Deployment: Getting Applications to the Masses

Deploying applications is a pain, but that's not news to you or to the companies that devise deployment tools and strategies. Deployment using scripted installations, Systems Management Server, Windows 2000's Intellimirror, or server-based computing requires a hefty setup effort on the server side, and it can demand a lot of server-side resources and network bandwidth. However, on a large scale, any of these methods is simpler than trotting from client desktop to client desktop, installation CD-ROM in hand.

What about deployment on a grand scale? For example, you might want to install applications to people spread throughout several companies, or to thousands of home users who would rather not have to go out and buy the applications they need. The answer is server-based computing, and it's changing the way people—individuals and companies—buy applications. According to a Wall Street Journal story on July 21, 1999, 388,000 people filled out their 1998 tax returns on Intuit's Web site rather than by buying the company's TurboTax software. And individuals aren't the only ones taking advantage of application service providers (ASPs). The same story reported that "more than 100,000 people log on to the site of Atlanta-based Employease Inc. to use human-resources software; their employers pay $3 to $4 monthly per worker instead of buying and installing programs on their computers."

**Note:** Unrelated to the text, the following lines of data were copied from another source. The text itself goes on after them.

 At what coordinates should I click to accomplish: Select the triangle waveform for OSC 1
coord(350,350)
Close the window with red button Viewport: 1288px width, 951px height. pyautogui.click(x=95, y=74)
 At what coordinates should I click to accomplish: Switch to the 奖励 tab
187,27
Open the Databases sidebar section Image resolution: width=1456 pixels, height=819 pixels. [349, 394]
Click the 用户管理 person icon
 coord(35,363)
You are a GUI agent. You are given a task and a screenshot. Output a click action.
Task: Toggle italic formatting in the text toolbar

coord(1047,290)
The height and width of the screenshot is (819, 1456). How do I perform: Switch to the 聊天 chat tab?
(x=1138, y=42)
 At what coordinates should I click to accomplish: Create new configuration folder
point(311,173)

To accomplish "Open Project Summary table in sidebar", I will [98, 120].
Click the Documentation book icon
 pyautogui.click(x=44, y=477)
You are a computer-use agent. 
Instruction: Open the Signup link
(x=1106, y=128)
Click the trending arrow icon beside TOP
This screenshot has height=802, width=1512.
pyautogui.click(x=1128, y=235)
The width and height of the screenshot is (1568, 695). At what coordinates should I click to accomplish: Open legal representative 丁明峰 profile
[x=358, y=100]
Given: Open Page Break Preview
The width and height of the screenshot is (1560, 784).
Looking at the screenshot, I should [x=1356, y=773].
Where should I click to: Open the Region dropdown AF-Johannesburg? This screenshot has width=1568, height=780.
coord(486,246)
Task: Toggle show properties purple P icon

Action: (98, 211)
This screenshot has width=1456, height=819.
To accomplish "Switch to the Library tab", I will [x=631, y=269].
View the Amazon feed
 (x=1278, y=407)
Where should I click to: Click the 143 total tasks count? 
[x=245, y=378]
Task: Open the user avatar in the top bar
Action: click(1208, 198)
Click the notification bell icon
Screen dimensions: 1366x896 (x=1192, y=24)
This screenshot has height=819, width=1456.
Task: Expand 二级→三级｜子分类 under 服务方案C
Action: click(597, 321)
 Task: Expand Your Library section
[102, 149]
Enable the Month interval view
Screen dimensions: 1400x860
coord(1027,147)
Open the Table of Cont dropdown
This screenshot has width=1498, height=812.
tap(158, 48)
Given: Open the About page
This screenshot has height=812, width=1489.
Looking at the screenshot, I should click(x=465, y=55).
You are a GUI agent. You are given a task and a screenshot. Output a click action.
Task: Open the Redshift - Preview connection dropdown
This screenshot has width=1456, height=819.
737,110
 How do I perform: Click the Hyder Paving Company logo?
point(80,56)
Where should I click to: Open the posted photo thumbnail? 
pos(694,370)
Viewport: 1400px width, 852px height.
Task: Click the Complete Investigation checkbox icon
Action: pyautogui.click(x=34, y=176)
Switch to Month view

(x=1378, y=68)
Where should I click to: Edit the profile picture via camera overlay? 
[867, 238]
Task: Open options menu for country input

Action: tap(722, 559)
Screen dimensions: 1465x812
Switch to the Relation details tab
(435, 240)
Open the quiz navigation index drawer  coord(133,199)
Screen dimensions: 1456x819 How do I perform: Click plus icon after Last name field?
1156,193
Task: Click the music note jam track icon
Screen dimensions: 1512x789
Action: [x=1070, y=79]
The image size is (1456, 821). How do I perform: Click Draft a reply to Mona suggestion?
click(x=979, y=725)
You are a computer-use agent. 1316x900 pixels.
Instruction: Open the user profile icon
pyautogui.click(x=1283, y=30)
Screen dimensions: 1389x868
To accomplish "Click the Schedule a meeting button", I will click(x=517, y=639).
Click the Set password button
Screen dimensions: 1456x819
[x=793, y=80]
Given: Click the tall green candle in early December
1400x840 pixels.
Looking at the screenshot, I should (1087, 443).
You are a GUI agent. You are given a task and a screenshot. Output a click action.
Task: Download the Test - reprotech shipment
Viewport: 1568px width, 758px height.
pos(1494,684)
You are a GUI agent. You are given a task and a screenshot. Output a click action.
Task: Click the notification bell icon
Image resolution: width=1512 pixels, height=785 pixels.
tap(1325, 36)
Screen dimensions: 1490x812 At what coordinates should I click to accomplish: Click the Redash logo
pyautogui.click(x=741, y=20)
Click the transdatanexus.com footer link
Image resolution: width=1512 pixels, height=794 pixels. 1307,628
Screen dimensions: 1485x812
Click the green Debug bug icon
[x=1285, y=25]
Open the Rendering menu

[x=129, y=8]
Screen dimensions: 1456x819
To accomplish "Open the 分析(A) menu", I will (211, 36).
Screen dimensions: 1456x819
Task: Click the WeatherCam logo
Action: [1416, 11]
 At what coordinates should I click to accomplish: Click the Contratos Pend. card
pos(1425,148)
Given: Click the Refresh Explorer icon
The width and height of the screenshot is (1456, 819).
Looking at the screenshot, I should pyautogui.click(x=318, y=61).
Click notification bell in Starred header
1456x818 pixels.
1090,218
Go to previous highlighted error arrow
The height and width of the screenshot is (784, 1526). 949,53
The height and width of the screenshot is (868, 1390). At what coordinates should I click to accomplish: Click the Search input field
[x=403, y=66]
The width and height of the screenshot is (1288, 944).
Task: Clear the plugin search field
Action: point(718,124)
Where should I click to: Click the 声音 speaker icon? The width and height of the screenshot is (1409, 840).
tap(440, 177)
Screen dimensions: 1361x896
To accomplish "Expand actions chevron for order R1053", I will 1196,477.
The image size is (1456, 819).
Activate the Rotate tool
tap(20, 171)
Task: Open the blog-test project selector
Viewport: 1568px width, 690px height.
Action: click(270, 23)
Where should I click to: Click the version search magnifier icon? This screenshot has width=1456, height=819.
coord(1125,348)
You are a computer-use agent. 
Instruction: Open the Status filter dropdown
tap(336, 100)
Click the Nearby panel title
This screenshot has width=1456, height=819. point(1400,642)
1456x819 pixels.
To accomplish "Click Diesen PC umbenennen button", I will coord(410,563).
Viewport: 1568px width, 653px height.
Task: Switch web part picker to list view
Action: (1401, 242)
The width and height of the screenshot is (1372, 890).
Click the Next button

People who fill out their tax forms online don't have to buy new copies of the tax software every year—it's there for them when they log on. This works for corporations too: When you make a change to your human resources software, for example, the server will distribute the change to everyone who uses the application. You can update any software at home or in the office in much the same way.

To check out Windows applications published on the Internet, go to the Demo Room on the Citrix Web site at From here, you can run some of the Microsoft Office Suite from your Web browser, either embedded in the browser or in a separate window.

Are server-based Windows applications ready for prime time? Not yet. As you can see from the Citrix demo, the applications are still a bit slow in responding to mouse and keyboard input. As in any server-based environment, ASPs will need to tune their published applications carefully to avoid weird error messages and unusable paths, and to make sure that ASP subscribers don't have more access to the terminal server than the ASP intended. However, for forms and similar applications—especially applications that change frequently—the Web is an ideal environment. Given time to work out the bugs in deployment, I, along with the 60 or so companies in the ASP consortium, believe ASPs have a real chance of making this kind of wide-scale application deployment work. In short, server-based computing has the potential to change the way applications get to users—not just in a corporate environment, but for consumers, too.